Review: The Amazons At Voodoo, Belfast

What strikes you immediately about the Amazons is their pedantic professionalism. There is a real sense of controlled charisma which has no doubt been a key factor in their popularity.

nnmIt’s instantly obvious that The Amazons are very well rehearsed – a level of commitment and drive lost on many bands today.

“Ultra Violet” was a real fan favourite, an offering that had notes of Kings of Leon and Brandon flowers. Flawless vocals were delivered by flame-haired frontman Matt Thompson. Elliott Briggs (bass) slayed on bass while offering slick backing vocals, and Matt and Elliot’s vocal tones were a match made in heaven – loud, brash yet very easy on the ear.

Joe Emmet absolutely shredded the drums, a fearless approach that has evoked images of Animal from Jim Henson’s The Muppets. I was inspired to say the least. And last, but by no means least, Chris Alderton (guitar) displayed incredible showmanship and timing that helped to ensure synergy and note-perfect performances.
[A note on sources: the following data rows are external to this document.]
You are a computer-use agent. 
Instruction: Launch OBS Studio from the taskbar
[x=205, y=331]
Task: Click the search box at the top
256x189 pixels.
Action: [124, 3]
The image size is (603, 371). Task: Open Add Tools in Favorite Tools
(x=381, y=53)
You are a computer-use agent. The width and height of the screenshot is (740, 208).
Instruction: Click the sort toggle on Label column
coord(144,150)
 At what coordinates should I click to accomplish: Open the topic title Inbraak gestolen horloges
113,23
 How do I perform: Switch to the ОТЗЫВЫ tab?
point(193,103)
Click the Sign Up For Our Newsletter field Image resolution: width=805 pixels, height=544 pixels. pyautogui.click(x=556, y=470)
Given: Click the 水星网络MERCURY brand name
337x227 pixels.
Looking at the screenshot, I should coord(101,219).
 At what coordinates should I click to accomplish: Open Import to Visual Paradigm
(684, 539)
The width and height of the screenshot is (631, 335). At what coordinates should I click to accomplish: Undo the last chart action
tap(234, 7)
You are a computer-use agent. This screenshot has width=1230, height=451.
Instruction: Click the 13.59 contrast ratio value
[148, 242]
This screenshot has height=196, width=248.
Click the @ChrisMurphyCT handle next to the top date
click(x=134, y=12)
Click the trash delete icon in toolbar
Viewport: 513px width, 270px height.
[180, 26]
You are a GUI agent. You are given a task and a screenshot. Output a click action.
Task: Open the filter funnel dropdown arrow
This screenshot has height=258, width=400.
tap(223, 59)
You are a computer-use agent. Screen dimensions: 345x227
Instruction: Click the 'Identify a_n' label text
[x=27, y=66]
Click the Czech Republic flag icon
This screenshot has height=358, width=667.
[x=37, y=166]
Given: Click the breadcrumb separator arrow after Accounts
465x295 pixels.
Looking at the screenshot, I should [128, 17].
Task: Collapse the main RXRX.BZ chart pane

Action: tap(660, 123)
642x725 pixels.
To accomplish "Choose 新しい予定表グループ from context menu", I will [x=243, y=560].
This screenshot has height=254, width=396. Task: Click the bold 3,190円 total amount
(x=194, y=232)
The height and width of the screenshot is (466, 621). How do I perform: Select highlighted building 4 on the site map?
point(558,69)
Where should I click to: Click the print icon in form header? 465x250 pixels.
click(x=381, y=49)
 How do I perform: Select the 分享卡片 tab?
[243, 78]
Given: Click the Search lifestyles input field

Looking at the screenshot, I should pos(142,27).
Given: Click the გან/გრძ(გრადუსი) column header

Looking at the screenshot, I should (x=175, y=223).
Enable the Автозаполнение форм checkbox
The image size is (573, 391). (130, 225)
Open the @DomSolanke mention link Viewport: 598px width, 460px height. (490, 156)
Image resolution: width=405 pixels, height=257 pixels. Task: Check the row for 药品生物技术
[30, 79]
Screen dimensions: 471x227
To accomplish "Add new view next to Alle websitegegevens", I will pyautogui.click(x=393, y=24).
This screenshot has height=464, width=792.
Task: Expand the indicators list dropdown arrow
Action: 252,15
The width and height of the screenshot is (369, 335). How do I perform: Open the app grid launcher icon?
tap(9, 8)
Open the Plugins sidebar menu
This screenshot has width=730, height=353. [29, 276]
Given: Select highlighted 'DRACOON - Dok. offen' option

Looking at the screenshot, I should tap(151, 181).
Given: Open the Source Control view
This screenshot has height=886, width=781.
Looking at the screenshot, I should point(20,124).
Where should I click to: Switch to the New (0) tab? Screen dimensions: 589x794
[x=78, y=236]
On detailing how they came to be, The Amazons discussed that Matthew, Elliot and Chris initially formed under a few different names and Joe approached the group asking if they needed a drummer…and the rest is history.

Watching the boys was almost like standing in the Cavern Club in the early 60’s – it very much felt as if I was observing a band that will soon go stratospheric.

One of the opening tracks, “Ultra Violet”, had notes of the Killers and Kings of Leon. Elliot displayed a real ease of musicianship, and “Black Magic” was a true highlight; this track had an unapologetic, unforgiving sense of apathy, supplemented by a great hook. “No Name” offered a strong lead guitar melody on the verses matched with great vocal harmonies.


This track offered a great interlude and breakdown that gradually builds to an impressive crescendo with a vocal that had a Fall Out Boy feel. There was a real sense of harmony yet diversity in the set list, held together by a cool, almost psychedelic, approach to rock but not lacking in the requisite grit.

There were earth scorching guitar/garage band qualities with slick song-writing skills that will ensure that the debut, currently un-named, record that drops this summer will be smoking hot.

Whilst reflecting on their creative process – where, for the most part, Matthew pens the majority of the lyrics, melodies are developed using an open ended conveyer belt approach based on mutual respect, and all ideas are given credence – the Amazons collectively agreed that the Belfast fans never disappoint and they can’t wait to come back in September.

The crowd knew every lyric to every track and the band were very accommodating, openly interacting with fans throughout the evening.


They said that there is a nervous, excited sense of anticipation when they look forward to the release of their debut record this summer. The Amazons concluded our interview with their feelings in regards to the music industry. They discussed that streaming music is very much a double edged sword for groups; it is not financially beneficial for the most part but helps to get the group’s name out there.

They agreed that it’s becoming increasingly difficult for groups to survive outside of merchandise and gig tickets – most bands struggle on record label advances. The Amazons passed on their sincere thanks to all the fans who attended and to Voodoo Belfast for hosting the gig.